OBITUARY:Denis Baudouin

General Charles de Gaulle died on the evening of 9 November 1970. His son Admiral de Gaulle, stationed at Brest, took the night train to Paris when he heard the news. Arriving before seven in the morning he thought it important to get in touch immediately with the President of the Republic, Georges Pompidou. But the receptionist at the Elysee said that he should speak to the President's press officer, Denis Baudouin. The admiral refused, and ceased in his attempt. The reason why de Gaulle fils refused to speak with Baudouin at that significant moment tells us much about the political animosities that existed and that were usually concealed.

Baudouin, a journalist by profession, had seen the presidential elections of 1965 as the moment to make a fundamental change in French public life. France needed a new, young president who would be in touch with the modern world and, above all, who would recognise the importance of European union. Therefore he became the organiser of the campaign for Jean Lecanuet, a 45-year-old Social Catholic aiming for the vital votes of the centre party.

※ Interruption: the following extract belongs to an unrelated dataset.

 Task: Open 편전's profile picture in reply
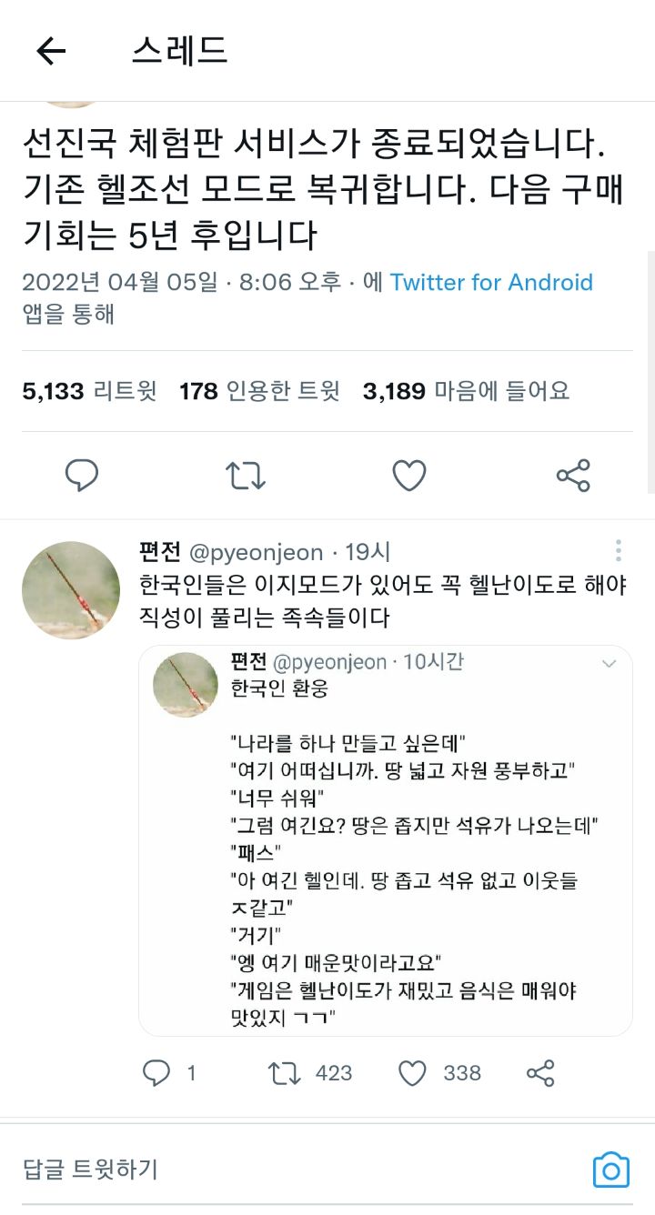click(71, 590)
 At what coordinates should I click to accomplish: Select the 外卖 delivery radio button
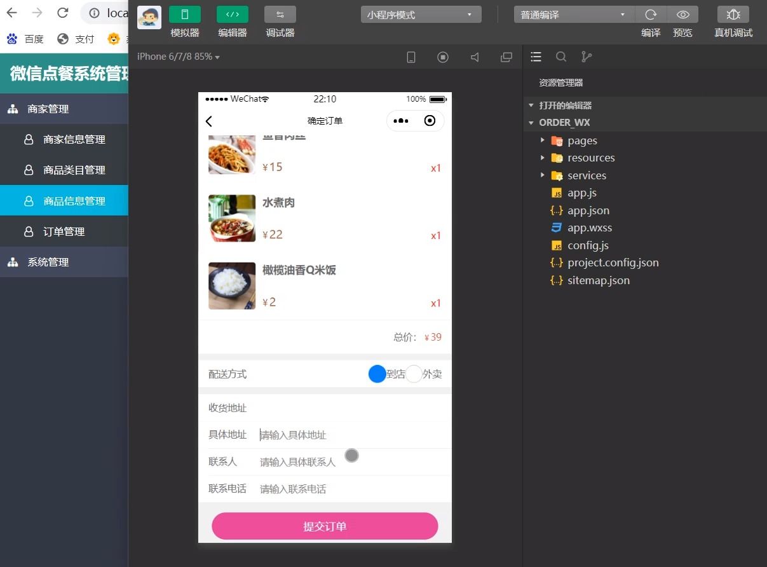pyautogui.click(x=414, y=374)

His campaign was so successful that Lecanuet won more than 15 per cent of the votes on the first ballot, inflicting on de Gaulle the humiliation of standing on the second ballot against Francois Mitterrand. Because of Lecanuet more French people had voted against de Gaulle than for him. This was unforgivable. Baudouin continued with his anti-Gaullism and he was one of the organisers of the "Non" campaign in the referendum of April 1969, which had caused the General to resign.

From the moment of the Liberation he was suspicious of Gaullism. He feared that a strong personality would dominate France in a manner detrimental to its true interests. As a journalist he showed sympathy for the social catholic centre and for the independents. During the 1950s he was director of France Independante and then Le Journal des Independants. The return of de Gaulle to power was the result of the Algerian crisis, but once this was over and the danger of civil war had passed, then he thought that de Gaulle should go. After the 1965 election Jacques Duhamel became his leader and through him he became acquainted with Georges Pompidou, especially after he had ceased to be Prime Minister in 1967, and with Jacques Chirac, who remained a minister but who was preparing for the future.

Thus it was that Baudouin supported the anti-Gaullist "Non" vote in the 1969 referendum in connivance with those who officially supported the General, but who welcomed the prospect of his defeat. In the 1969 election he supported Pompidou as President and after his victory he was appointed his press officer. Pompidou represented everything that he admired in politics: he was intelligent, quick, pragmatic, with an eye on everything, open to ideas, ready to talk. A real friendship developed between them, especially during the President's long illness. Baudouin often used to quote Pompidou - ''Where I come from we die standing up."

After the death of Pompidou he moved into business but became close to Jacques Chirac. When Chirac was elected Mayor of Paris in 1977, Baudouin became his public relations officer at the Hotel de Ville. As with Pompidou, he was remarkably successful at this and Chirac became a leading figure in French politics without holding any government post. When Chirac became Prime Minister from 1986 to 1988, the first period of "co-habitation" with President Mitterrand, Baudouin became his official adviser and was always considered as one of the close circle of Chiraquiens. He was a European deputy from 1984 to 1989, combining this with his positions in the Hotel de Ville and at Matignon.

But he gradually grew disillusioned with Chirac. In 1988 he joined Hachette, whether because he saw Chirac as a perpetual loser, or because he was disappointed by his evolution as a leader. (It is noteworthy that no member of the Chirac family attended his funeral.) Later Baudouin turned to Edouard Balladur, finding him more sound and reliable, especially over the future constitution of Europe. But, whilst Chirac was seeking to be more like de Gaulle, Balladur bore an increasing likeness to Pompidou.

Baudouin was always discreet. His memoirs were far from sensational. He made it a rule never to appear on television. An outside observer might consider that he changed his political alliances rather easily. But the truth is that, in French politics, to be in the centre or centre-right means that you will be very exacting.

Douglas Johnson

Denis Baudouin, journalist and politician: born Paris 14 February 1923; died Paris 20 October 1995.